Immunofluorescence Staining for γH2A.X and Nuclei (Hoechst 33342) in AML12 Cells

Scale bars as 100 μm.

Gene expression analysis can be done using reverse transcriptase qPCR (RT-qPCR) using gene-specific SYBR green optimized primers (KiCqStart ® SYBR ® Green Primers, Sigma-Aldrich) and default qPCR cycle program as shown in Figure 6. Gene expression of senescence and pro-inflammatory genes were significantly increased in these senescent cells and were similar to changes found in the livers of aged mice.

Figure 6.

Gene Expression of Senescence and Inflammation Markers

Senescence genes (A) and pro-inflammatory gene (B) analysis in senescent AML12 as well as in livers from young (12–20 weeks) and old (108–128 weeks) mice. Statistical significance was calculated as ∗p < 0.05 using Graphpad PRISM 8.0.

Limitations

Replicative senescence during aging is believed to be because of telomere shortening, including other features such as increased expression of cell cycle arrest genes and inefficient repair of DNA double strand breaks (DDSB) (Bernadotte et al., 2016). It has been shown that acute H₂O₂ treatment is unable to produce DDSB whereas prolonged H₂O₂ treatment causes significant telomere shortening in human fibroblast cells (Duan et al., 2005; Wang et al., 2013). The senescent AML12 cells developed by this protocol did not show telomere shortening (data not shown).
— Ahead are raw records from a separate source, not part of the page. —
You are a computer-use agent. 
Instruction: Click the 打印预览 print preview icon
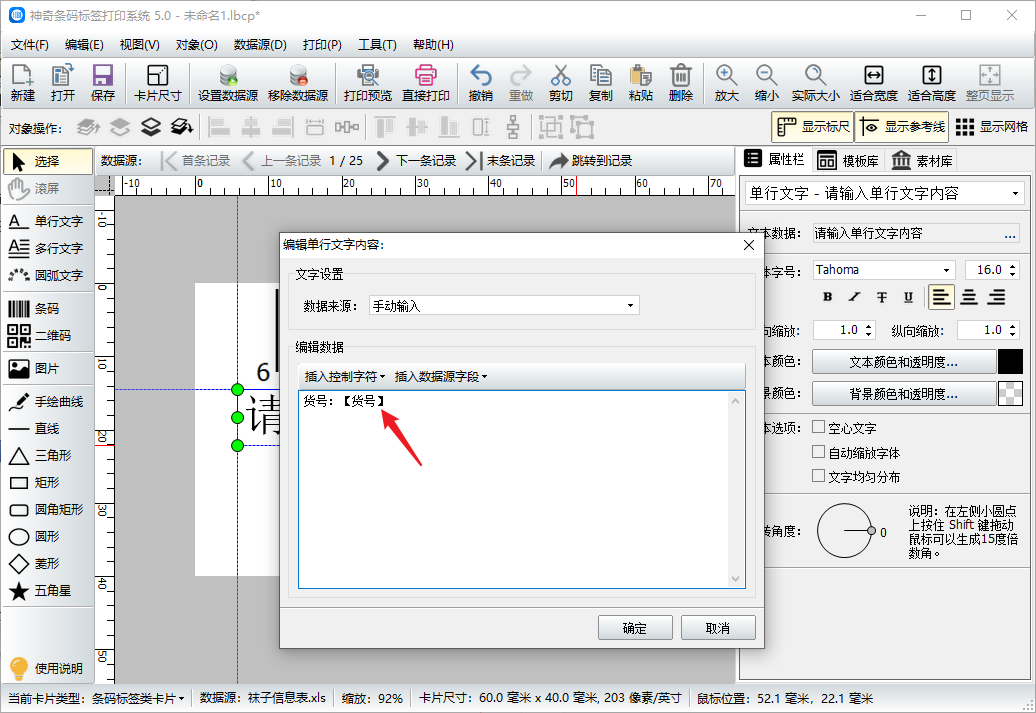pos(367,83)
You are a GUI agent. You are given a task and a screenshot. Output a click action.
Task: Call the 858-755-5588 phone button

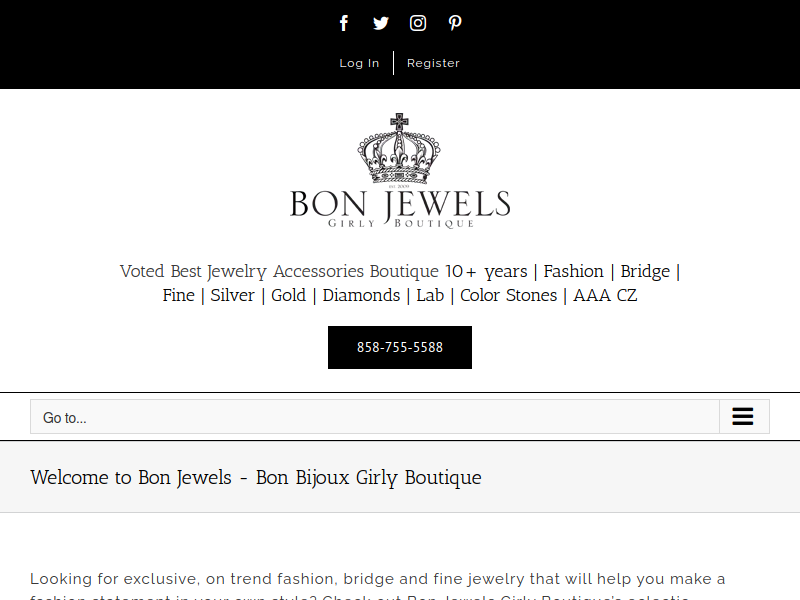pyautogui.click(x=400, y=347)
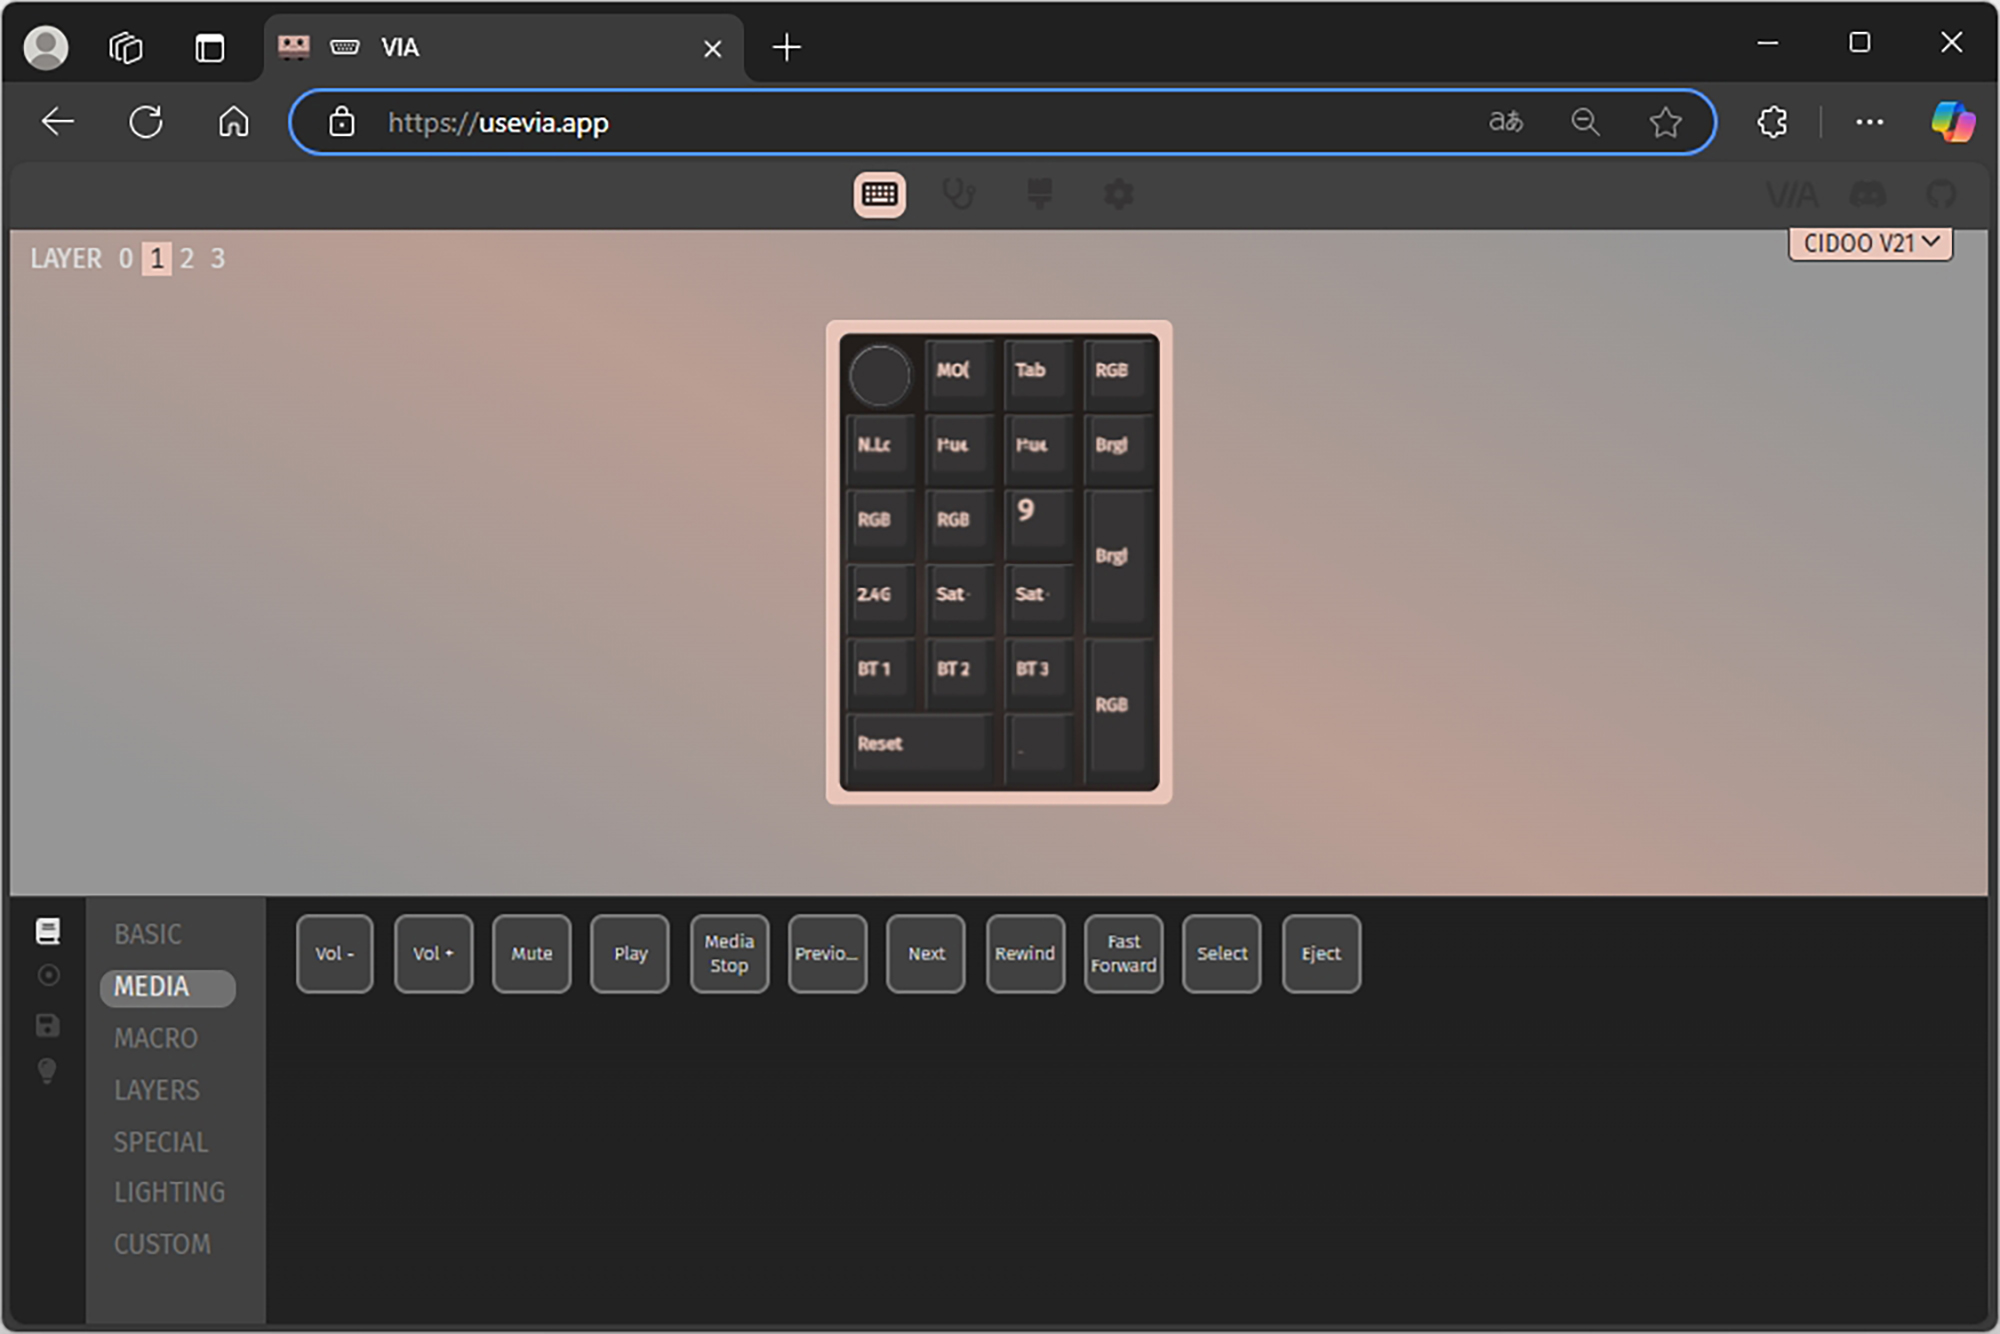Expand the CIDOO V21 device dropdown

pyautogui.click(x=1870, y=243)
However, immunofluorescence staining for γH2A.X in the senescent AML 12 cells produced from our protocol show that these cells have DDSB. These studies suggesting that H₂O₂ treatment for 6 days may induce telomere-independent senescence in AML12. Thus, we believe that our protocol is an improvement upon earlier protocols (Aravinthan et al., 2014; Chen et al., 2007; Duan et al., 2005; Irvine et al., 2014; Wang et al., 2013). Furthermore, we have not tested this protocol in other cell lines. Hence, researchers may want to optimize H₂O₂ treatment dosage to achieve cellular senescence in different cells by using various dose and for different time duration.

Troubleshooting

Problem 1

If there is no cell death at day 2 of H₂O₂ treatment.

Potential Solution

It is normal to see some cell death (usually 3%–5% floating cells) on day 2 after the initial 1 mM H₂O₂ treatment. However, if there is no cell death observed after the day 1 H₂O₂ treatment, we recommend checking the H₂O₂ stock solution concentration. The easiest way to determine H₂O₂ solution concentration is to measure the absorbance at 240 nm and use a molar extinction coefficient of 43.6 M⁻¹ cm⁻¹ (Noble and Gibson, 1970). A standard 30% H₂O₂ solution is 9.77 M and a 1:1,000 dilution should have an A240 of 0.388. After measurement, adjust the final concentration of H₂O₂ treatment to generate a 1 mM solution for day 1 and 0.75 mM for days 2–6.

Problem 2

If cells are confluent during the course of H₂O₂ treatments.

Potential Solution

It was observed that if the cells are confluent (>90%) at day 2–3, induction of senescence is affected and not complete. So, one has to split the cells back to 50%–60% confluency as described in the steps 12–15, so the induction of senescence is efficient.

Resource Availability

Lead Contact

Brijesh Kumar Singh; singhbrijeshk@duke-nus.edu.sg.

Materials Availability

We did not generate any new materials.

Data and Code Availability

We did not generate a dataset or code.